(Collected data)
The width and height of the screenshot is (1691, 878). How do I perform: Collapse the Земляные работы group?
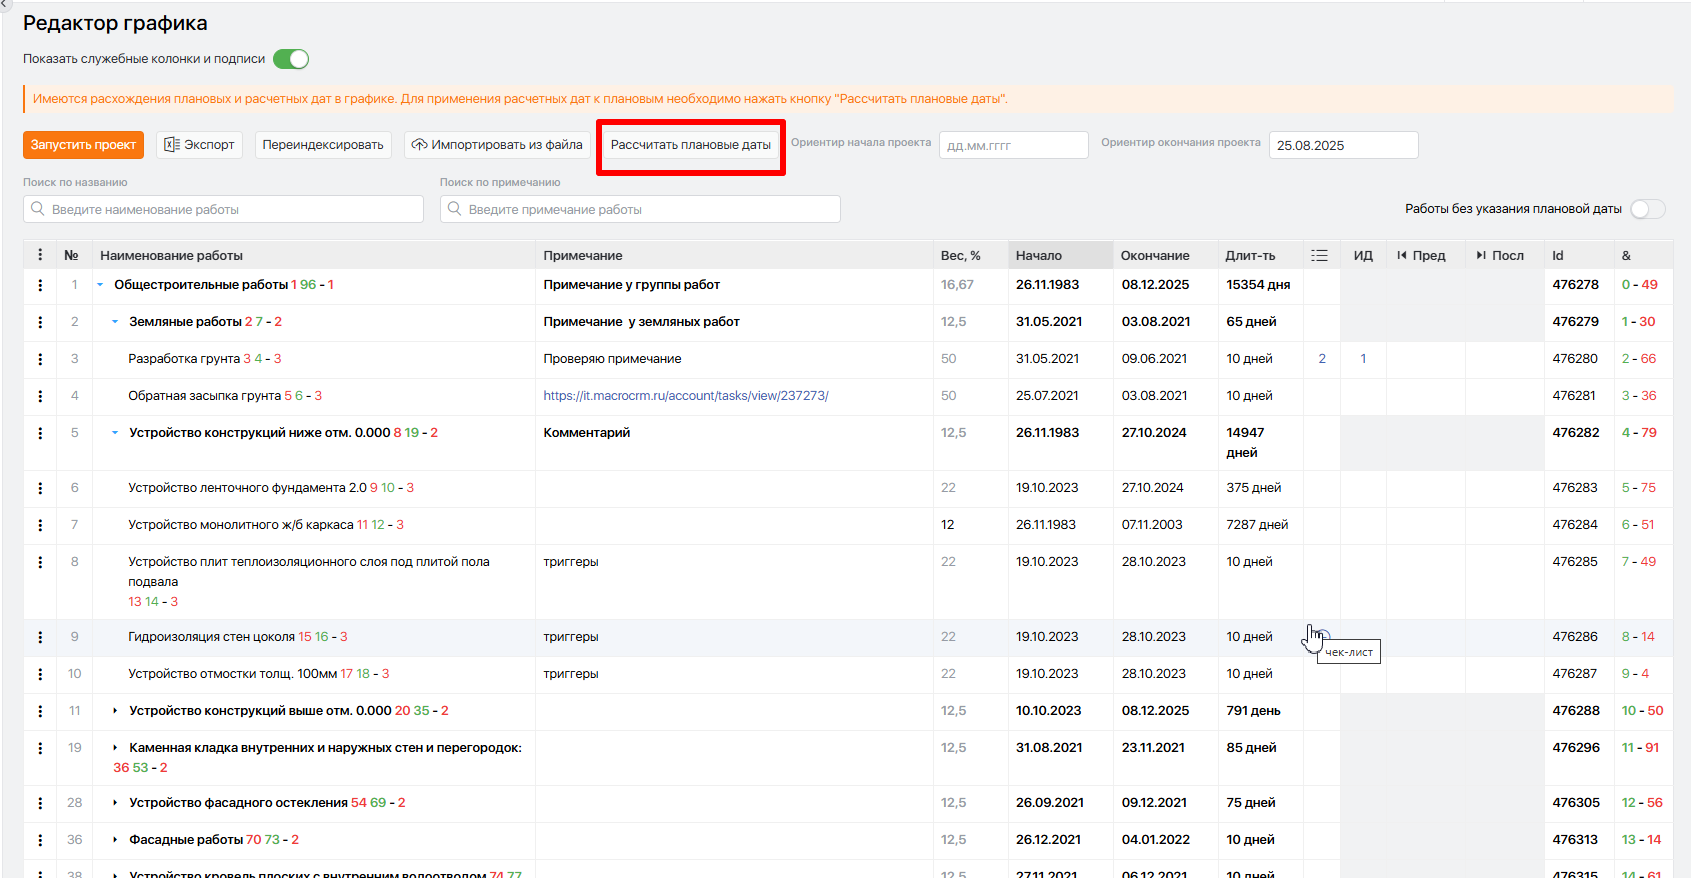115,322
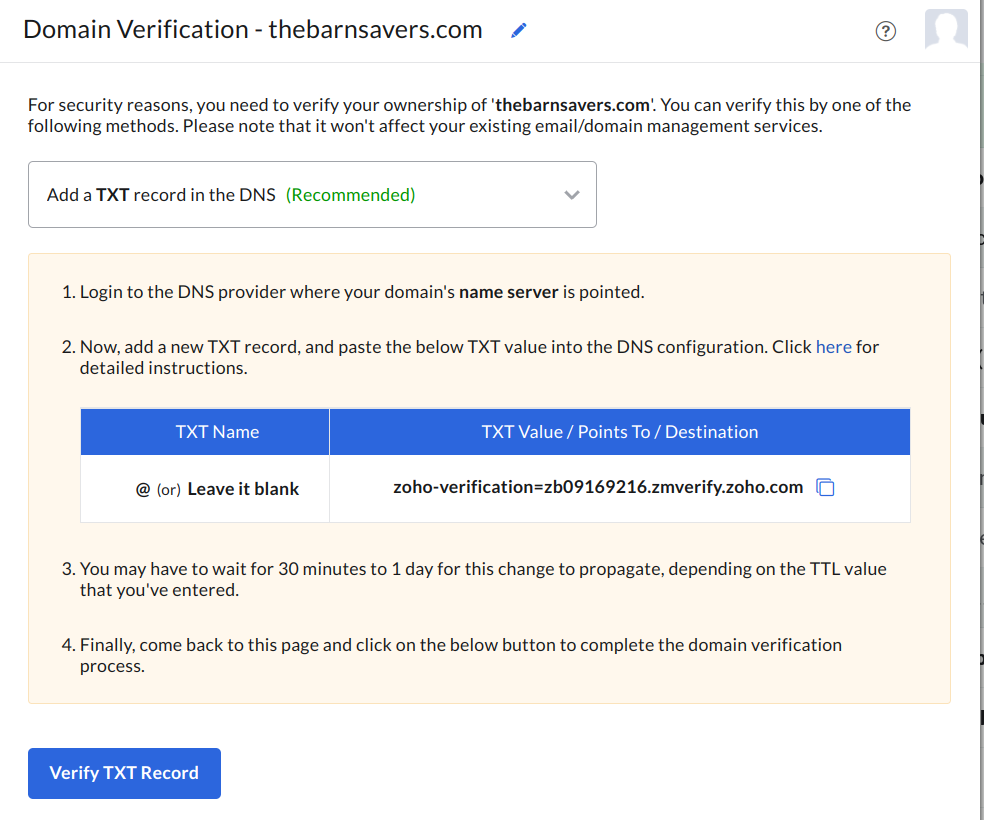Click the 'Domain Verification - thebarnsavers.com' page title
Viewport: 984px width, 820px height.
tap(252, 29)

### Exercise directions
Transcribe all the entries precisely. Do not include any picture.

### Answer box
The width and height of the screenshot is (1691, 878). How do I perform: Collapse the Земляные работы group?
115,322
Click the 'Domain Verification - thebarnsavers.com' page title
Viewport: 984px width, 820px height.
tap(252, 29)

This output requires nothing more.